The first significant time we see a differentiation is here:
if (context_flag == newContext) { // Create the new context context = Context::New(); } else if (context_flag == userContext) { // Use the passed in context Local<Object> contextArg = args[sandbox_index]->ToObject(); WrappedContext *nContext = ObjectWrap::Unwrap<WrappedContext>(sandbox); context = nContext->GetV8Context(); }
We can see that if we do a runInNewContext, we must create a new context object. On the other hand, if we pass in a context object previously created we instead perform a variety of gyrations to ‘unwrap’ the context and get the V8 context of it.
Later, we also find that disposal is quite different:
if (context_flag == newContext) { // Clean up, clean up, everybody everywhere! context->DetachGlobal(); context->Exit(); context.Dispose(); } else if (context_flag == userContext) { // Exit the passed in context. context->Exit(); }
It is clear from our performance results that the object generation and subsequent detach/dispose is expensive enough to make a noticeable difference in our run time.
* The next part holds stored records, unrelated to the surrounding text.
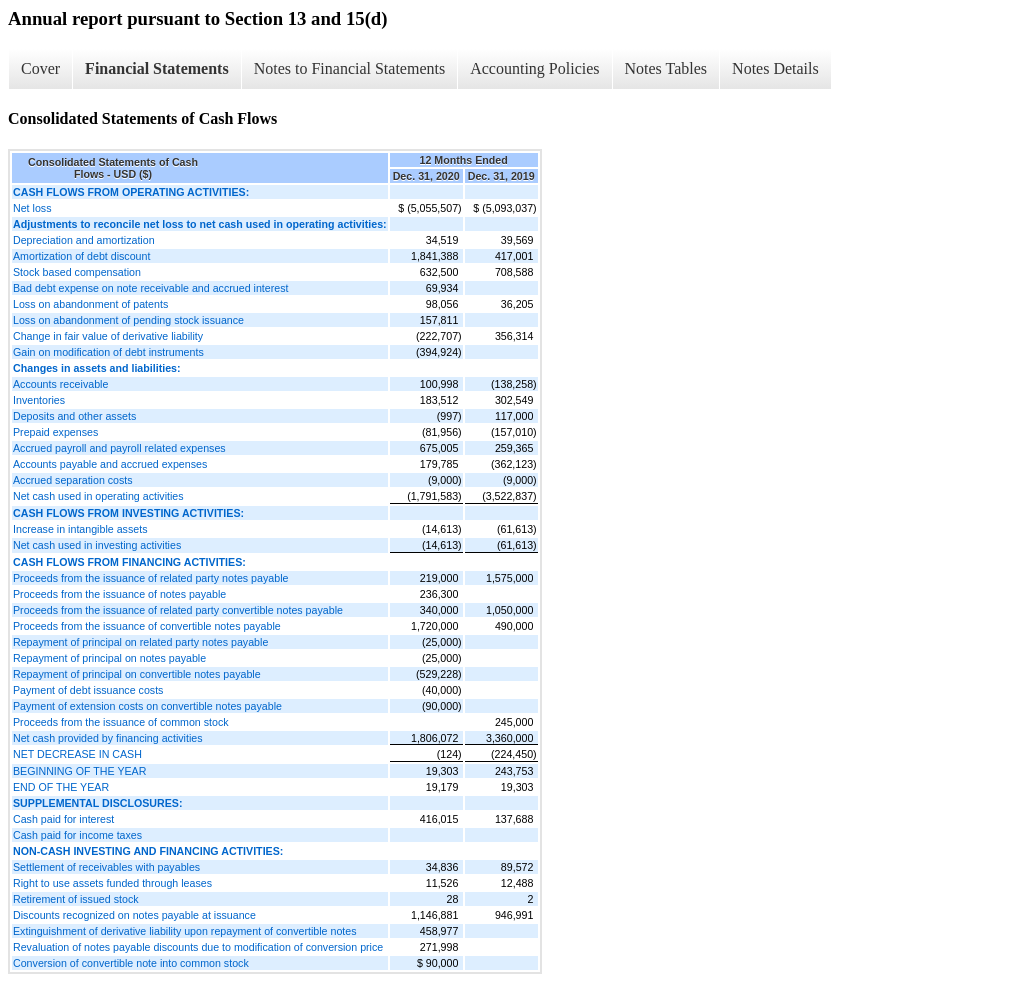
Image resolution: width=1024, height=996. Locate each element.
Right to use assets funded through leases (112, 883)
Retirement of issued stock (76, 899)
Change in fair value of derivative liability (108, 336)
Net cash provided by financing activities (108, 738)
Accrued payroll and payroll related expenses (119, 448)
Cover (40, 68)
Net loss (32, 208)
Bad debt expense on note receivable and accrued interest (150, 288)
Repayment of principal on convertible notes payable (137, 674)
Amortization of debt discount (81, 256)
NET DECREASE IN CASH (77, 754)
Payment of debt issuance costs (88, 690)
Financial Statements (157, 68)
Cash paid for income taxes (77, 835)
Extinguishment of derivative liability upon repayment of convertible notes (185, 931)
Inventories (39, 400)
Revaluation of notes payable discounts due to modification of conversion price (198, 947)
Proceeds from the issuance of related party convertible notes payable (178, 610)
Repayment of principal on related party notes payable (140, 642)
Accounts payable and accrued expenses (110, 464)
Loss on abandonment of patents (90, 304)
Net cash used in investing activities (97, 545)
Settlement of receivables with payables (106, 867)
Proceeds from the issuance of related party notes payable (150, 578)
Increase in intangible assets (80, 529)
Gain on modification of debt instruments (108, 352)
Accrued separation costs (73, 480)
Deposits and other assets (74, 416)
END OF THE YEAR (61, 787)
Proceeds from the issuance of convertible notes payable (147, 626)
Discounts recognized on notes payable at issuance (134, 915)
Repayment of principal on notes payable (109, 658)
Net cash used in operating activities (98, 496)
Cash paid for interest (63, 819)
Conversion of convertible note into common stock (131, 963)
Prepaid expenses (55, 432)
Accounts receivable (60, 384)
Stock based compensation (77, 272)
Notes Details (775, 68)
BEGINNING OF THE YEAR (79, 771)
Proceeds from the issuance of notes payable (119, 594)
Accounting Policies (534, 68)
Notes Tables (666, 68)
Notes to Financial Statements (350, 68)
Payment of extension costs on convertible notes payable (147, 706)
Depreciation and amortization (84, 240)
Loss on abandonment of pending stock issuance (128, 320)
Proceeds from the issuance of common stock (121, 722)
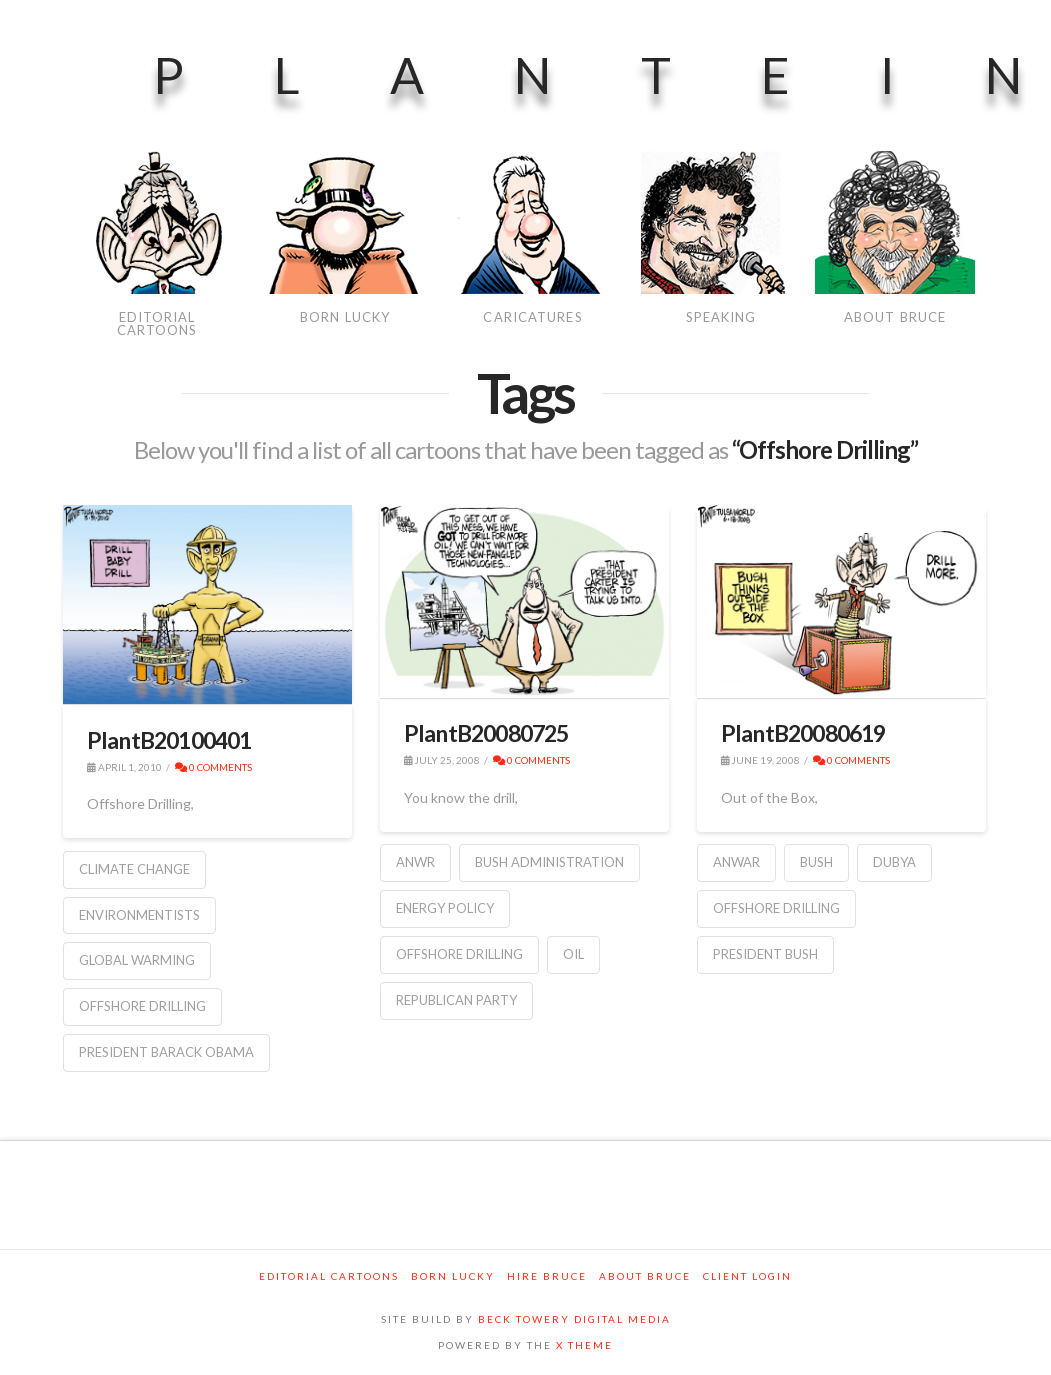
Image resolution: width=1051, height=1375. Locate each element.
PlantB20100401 (169, 740)
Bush (816, 862)
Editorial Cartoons (329, 1276)
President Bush (765, 954)
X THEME (584, 1345)
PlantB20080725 (486, 733)
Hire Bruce (547, 1276)
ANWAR (736, 862)
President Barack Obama (166, 1052)
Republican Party (456, 1000)
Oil (573, 954)
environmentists (139, 915)
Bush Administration (549, 862)
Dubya (894, 862)
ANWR (415, 862)
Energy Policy (445, 908)
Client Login (747, 1276)
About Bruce (645, 1276)
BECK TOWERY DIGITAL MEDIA (574, 1319)
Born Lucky (453, 1276)
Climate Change (134, 869)
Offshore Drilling (142, 1006)
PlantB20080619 (803, 733)
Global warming (137, 960)
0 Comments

We also find this code which occurs whether or not a user is doing a new context or passing an existing one:
// New and user context share code. DRY it up. if (context_flag == userContext || context_flag == newContext) { // Enter the context context->Enter(); // Copy everything from the passed in sandbox (either the persistent // context for runInContext(), or the sandbox arg to runInNewContext()). keys = sandbox->GetPropertyNames(); for (i = 0; i < keys->Length(); i++) { Handle<String> key = keys->Get(Integer::New(i))->ToString(); Handle<Value> value = sandbox->Get(key); if (value == sandbox) { value = context->Global(); } context->Global()->Set(key, value); } }
Additionally, there is this set of code which occurs to copy the values back out to the object used from javascript:
if (context_flag == userContext || context_flag == newContext) { // success! copy changes back onto the sandbox object. keys = context->Global()->GetPropertyNames(); for (i = 0; i < keys->Length(); i++) { Handle<String> key = keys->Get(Integer::New(i))->ToString(); Handle<Value> value = context->Global()->Get(key); if (value == context->Global()) { value = sandbox; } sandbox->Set(key, value); } }
Looking at all these however, it is important to note that these are if and else if statements – so all of this code (along with a few other tidbits) are ONLY executed if the context is to be new or user provided. There is a third option in the code – which is to say, runInThisContext. None of this code executes in a such a case, which seems consistent with the significant performance difference we see between runInThisContext and the other options.
It is also important to note that when supplying a context, the way values are communicated back and forth is actually via a copy operation – the scripts is not directly editing the object.